On July 31, 2009, the Company entered into a series of agreements with Trai Thien. Under such contractual arrangements, the Company was provided with the ability to control Trai Thien, including its financial interest as described below:
1.
Share Exchange Agreement, the Company agreed to issue an aggregate of 23,400,000 shares of its common stock to Trai Thien’s stockholders in exchange for all of the issued and outstanding shares of Trai Thien,
2.
Amended Share Exchange Agreement, the Company agreed to place 15,903,000 shares of its common stock in escrow and Trai Thien’s shareholders agreed to place their 10,680,930 shares of Trai Thien’s capital stock representing 51% of total issued and outstanding shares in escrow,
3.
Escrow Agreement, the Company has the exclusive right to acquire the remaining 51% of the outstanding capital stock of Trai Thien in exchange for 15,903,000 share of the Company’s common stock, which is held in escrow, upon the approval of such acquisition in accordance with all applicable Vietnamese laws and regulations; and
4.
Management Services Agreement, the Company appoints its chairman, Mr. Nguyen Quoc Khanh as a legal representative and chairman of the board of directors of Trai Thien. The Company has exclusive right to provide business consulting services and guidance on Trai Thien’s daily operations, investment decision, financial management and employment issues under Trai Thien’s Corporate Charter. Trai Thien, in return agrees to pay the Company a quarterly fee equal to 51% of Trai Thien’s total net income after taxes.

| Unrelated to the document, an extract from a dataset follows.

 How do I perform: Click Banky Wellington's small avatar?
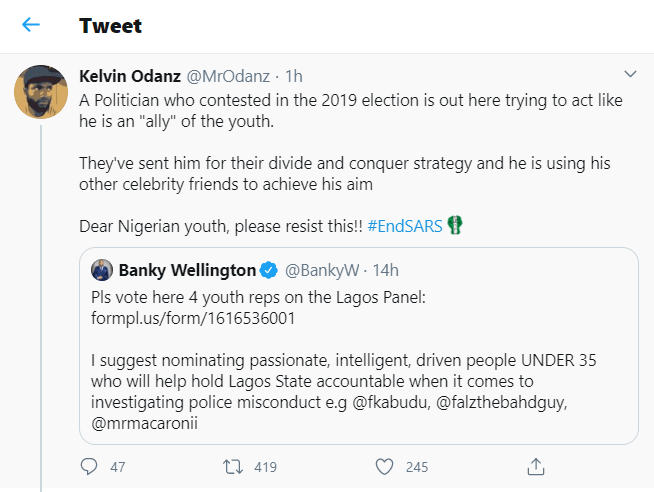(x=101, y=270)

With the above agreements, the Company has evaluated the relationship between the Company and Trai Thien and concluded that the Company demonstrates its ability to control Trai Thien as the primary beneficiary and and Trai Thien is a VIE of the Company, in accordance with FIN 46R.
Accordingly, the Company has consolidated Trai Thien’s results of operations, assets and liabilities in the accompanying consolidated financial statements of the Company.

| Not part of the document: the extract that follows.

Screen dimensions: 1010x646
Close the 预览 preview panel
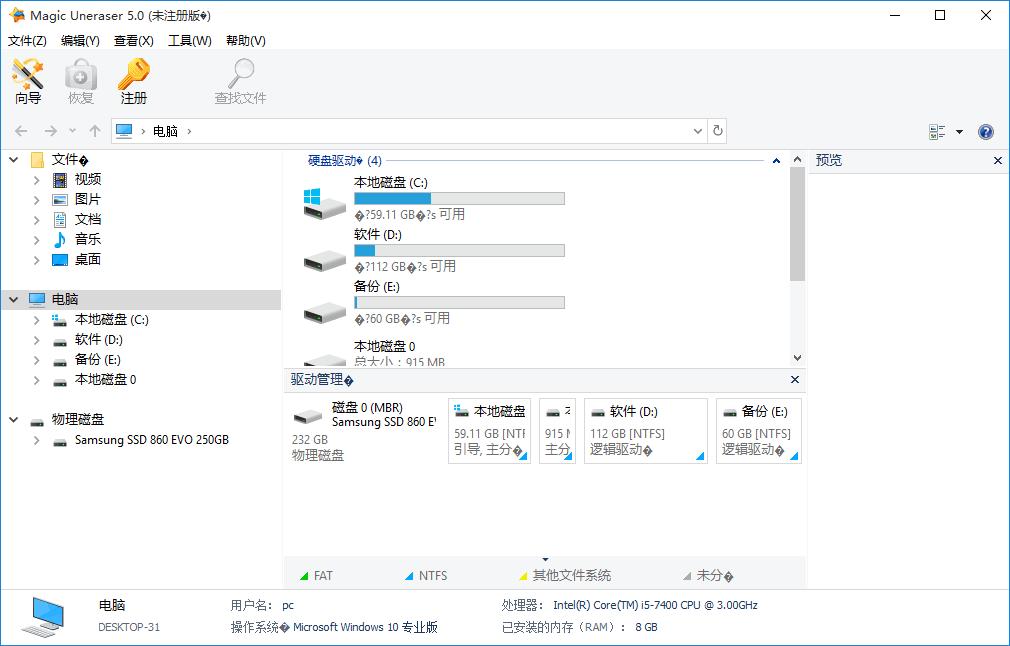[x=997, y=160]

Prior to the date that Trai Thien became a VIE of the Company, the accompanying combined financial statements combine the statements of operations, cash flows and stockholders’ equity of Trai Thien.
10
DEVELOCAP, INC.
(Formerly Trai Thien Sea Transport Investment and Development Joint Stock Company)
NOTES TO CONDENSED CONSOLIDATED AND COMBINED FINANCIAL STATEMENTS
FOR THE SIX MONTHS ENDED JULY 31, 2009 AND 2008
(Currency expressed in United States Dollars (“US$”), except for number of shares)
(Unaudited)
·
Cash and cash equivalents
Cash and cash equivalents are carried at cost and represent cash on hand, demand deposits placed with banks or other financial institutions and all highly liquid investments with an original maturity of three months or less as of the purchase date of such investments.
·
Accounts receivable and allowance for doubtful accounts
Accounts receivable are recorded at the invoiced amount and do not bear interest. The allowance for doubtful accounts is the Company’s best estimate of the amount of probable credit losses in the existing accounts receivable. The Company determines the allowance based on historical write-off experience of the Company. The Company reviews its allowance for doubtful accounts on a regular basis. All other balances are reviewed on a specific basis based on the aging of receivables, payment history, the customer’s current credit worthiness and the economic environment. Account balances are charged off against the allowance after all means of collection have been exhausted and the potential for recovery is considered remote. The Company does not have any off-balance-sheet credit exposure related to its customers. As of July 31, 2009, the Company has determined that no allowance for doubtful accounts is necessary.
·
Plant and equipment, net
Plant and equipment are stated at cost less accumulated depreciation and accumulated impairment losses, if any. Depreciation is calculated on the straight-line basis over the following expected useful lives from the date on which they become fully operational:
| |
| Depreciable life |
Office equipment | 3 to 5 years |
Expenditure for maintenance and repairs is expensed as incurred. The gain or loss on the disposal of plant and equipment is the difference between the net sales proceeds and the carrying amount of the relevant assets and is recognized in the statement of operations.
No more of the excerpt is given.